> _Required work_
Work out how many lines below contain "plus". Provide only the figure.

> _Task inputs_
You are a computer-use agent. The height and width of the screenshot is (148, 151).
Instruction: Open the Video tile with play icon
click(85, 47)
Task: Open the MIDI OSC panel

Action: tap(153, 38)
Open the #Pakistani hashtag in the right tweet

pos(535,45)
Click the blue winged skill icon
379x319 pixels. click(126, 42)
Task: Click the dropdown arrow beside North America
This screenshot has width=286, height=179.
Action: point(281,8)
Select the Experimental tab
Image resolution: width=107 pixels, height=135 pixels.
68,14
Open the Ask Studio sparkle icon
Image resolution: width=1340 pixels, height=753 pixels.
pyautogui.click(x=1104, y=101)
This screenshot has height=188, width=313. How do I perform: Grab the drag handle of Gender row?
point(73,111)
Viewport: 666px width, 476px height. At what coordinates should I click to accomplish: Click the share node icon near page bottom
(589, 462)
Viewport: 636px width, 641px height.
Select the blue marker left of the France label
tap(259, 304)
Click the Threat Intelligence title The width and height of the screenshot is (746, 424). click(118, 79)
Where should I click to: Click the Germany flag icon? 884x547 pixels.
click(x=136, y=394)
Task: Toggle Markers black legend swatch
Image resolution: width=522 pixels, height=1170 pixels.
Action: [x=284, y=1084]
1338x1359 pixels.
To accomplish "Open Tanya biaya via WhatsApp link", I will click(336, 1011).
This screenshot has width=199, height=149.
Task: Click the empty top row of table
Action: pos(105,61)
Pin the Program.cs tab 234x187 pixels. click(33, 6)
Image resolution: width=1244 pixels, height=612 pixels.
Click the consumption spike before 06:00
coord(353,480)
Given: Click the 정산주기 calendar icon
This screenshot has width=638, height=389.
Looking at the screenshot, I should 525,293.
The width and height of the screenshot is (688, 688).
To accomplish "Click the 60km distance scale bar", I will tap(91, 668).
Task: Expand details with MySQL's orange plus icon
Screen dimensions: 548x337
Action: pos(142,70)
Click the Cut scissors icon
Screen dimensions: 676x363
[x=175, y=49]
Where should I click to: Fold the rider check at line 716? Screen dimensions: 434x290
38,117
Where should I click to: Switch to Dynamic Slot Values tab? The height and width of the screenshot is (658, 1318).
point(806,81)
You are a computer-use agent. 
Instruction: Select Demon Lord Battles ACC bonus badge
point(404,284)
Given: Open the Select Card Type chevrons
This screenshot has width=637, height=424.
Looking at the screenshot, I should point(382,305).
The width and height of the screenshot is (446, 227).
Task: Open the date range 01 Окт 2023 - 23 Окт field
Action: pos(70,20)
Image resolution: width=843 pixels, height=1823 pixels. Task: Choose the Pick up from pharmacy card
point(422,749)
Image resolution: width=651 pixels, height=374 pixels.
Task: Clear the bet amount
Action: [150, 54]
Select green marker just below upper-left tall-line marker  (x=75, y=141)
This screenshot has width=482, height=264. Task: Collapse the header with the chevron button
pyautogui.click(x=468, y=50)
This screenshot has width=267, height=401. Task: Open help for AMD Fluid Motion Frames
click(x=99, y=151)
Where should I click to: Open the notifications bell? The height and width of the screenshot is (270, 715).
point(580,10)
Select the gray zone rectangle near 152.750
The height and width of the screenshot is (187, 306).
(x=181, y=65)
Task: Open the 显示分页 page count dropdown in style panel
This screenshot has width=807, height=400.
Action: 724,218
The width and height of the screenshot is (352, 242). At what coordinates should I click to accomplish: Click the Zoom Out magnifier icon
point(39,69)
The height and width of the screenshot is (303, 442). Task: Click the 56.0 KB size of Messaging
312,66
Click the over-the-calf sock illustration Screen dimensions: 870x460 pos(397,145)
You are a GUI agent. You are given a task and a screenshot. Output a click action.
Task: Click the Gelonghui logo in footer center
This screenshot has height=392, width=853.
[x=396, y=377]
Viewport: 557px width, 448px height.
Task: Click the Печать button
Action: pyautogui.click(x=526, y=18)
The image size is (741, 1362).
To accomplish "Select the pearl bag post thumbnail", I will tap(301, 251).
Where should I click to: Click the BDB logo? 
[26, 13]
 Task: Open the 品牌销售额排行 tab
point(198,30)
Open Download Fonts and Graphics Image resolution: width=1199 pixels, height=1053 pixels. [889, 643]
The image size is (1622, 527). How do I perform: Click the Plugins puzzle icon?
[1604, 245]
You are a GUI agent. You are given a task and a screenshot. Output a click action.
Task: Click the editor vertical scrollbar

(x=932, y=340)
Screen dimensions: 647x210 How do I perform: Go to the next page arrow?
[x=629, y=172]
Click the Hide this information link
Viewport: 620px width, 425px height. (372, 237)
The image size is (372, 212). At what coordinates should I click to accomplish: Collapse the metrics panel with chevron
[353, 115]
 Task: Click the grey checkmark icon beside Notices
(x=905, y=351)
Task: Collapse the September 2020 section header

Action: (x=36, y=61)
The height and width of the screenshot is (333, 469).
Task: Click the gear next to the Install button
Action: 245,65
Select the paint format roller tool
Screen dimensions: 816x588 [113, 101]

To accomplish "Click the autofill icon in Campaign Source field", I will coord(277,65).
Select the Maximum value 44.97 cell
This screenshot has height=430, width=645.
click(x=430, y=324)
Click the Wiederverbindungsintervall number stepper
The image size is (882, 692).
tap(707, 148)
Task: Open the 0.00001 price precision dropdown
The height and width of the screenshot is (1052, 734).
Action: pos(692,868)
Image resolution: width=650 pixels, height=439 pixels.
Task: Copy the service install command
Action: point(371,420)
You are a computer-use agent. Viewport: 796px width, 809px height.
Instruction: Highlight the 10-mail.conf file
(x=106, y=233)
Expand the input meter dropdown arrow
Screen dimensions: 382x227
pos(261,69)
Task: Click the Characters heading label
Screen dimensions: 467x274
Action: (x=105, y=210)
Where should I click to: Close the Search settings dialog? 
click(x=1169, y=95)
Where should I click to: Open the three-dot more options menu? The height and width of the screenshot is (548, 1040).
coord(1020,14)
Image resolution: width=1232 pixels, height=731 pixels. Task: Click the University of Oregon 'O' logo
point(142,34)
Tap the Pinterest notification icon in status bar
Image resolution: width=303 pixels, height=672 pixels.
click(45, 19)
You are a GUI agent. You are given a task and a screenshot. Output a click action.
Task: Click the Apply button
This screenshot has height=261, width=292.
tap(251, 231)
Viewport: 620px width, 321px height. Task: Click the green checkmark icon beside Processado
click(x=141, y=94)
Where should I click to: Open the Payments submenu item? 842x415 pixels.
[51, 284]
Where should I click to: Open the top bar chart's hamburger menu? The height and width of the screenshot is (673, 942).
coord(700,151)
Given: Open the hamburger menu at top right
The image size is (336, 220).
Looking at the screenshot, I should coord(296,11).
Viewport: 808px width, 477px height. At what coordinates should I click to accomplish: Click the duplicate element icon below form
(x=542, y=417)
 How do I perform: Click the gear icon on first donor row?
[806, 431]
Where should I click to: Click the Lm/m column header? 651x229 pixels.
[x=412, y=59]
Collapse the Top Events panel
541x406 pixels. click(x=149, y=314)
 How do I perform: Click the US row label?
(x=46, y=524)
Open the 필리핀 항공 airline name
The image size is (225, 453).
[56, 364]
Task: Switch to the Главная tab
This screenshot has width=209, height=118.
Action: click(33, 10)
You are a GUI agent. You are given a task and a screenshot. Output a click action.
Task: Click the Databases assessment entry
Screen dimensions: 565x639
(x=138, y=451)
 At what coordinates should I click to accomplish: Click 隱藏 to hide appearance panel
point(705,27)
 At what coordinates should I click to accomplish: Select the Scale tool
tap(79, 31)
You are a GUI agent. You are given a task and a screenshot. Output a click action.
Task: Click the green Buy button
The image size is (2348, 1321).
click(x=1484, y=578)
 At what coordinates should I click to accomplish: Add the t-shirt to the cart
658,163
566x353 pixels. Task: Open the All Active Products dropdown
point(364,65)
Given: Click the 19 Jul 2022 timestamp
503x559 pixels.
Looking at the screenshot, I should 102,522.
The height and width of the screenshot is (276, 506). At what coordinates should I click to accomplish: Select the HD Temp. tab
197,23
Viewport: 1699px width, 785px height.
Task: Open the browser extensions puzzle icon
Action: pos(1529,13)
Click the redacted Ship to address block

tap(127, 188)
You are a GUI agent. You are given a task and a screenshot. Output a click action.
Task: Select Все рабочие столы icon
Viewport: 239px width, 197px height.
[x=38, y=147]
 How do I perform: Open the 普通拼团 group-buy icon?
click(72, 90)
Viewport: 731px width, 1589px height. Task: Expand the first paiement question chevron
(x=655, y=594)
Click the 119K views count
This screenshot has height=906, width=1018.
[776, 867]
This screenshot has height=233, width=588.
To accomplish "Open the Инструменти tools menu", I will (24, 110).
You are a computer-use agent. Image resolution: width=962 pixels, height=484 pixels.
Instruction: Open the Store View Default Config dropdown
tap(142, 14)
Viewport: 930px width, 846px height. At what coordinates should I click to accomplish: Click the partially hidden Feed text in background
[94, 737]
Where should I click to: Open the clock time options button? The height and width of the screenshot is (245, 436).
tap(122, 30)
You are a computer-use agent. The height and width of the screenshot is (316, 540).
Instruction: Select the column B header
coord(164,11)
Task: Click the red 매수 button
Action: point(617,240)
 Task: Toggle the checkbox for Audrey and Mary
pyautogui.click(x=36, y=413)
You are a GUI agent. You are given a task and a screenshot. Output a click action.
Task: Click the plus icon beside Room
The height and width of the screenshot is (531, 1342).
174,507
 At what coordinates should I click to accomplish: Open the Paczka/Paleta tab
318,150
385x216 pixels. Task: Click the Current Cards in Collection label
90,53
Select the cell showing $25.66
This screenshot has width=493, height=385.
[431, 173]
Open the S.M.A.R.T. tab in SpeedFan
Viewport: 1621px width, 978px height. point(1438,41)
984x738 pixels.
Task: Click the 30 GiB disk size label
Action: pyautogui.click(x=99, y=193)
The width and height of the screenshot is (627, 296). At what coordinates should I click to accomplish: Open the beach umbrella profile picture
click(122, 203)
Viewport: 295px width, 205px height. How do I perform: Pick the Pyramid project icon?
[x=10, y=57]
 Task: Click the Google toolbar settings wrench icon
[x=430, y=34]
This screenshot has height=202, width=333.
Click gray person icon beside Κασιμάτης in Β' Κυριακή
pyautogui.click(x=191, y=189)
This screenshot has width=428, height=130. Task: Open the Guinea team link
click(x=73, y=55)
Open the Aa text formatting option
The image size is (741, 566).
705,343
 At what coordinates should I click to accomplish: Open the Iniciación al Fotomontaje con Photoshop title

> _Response to the exercise_
2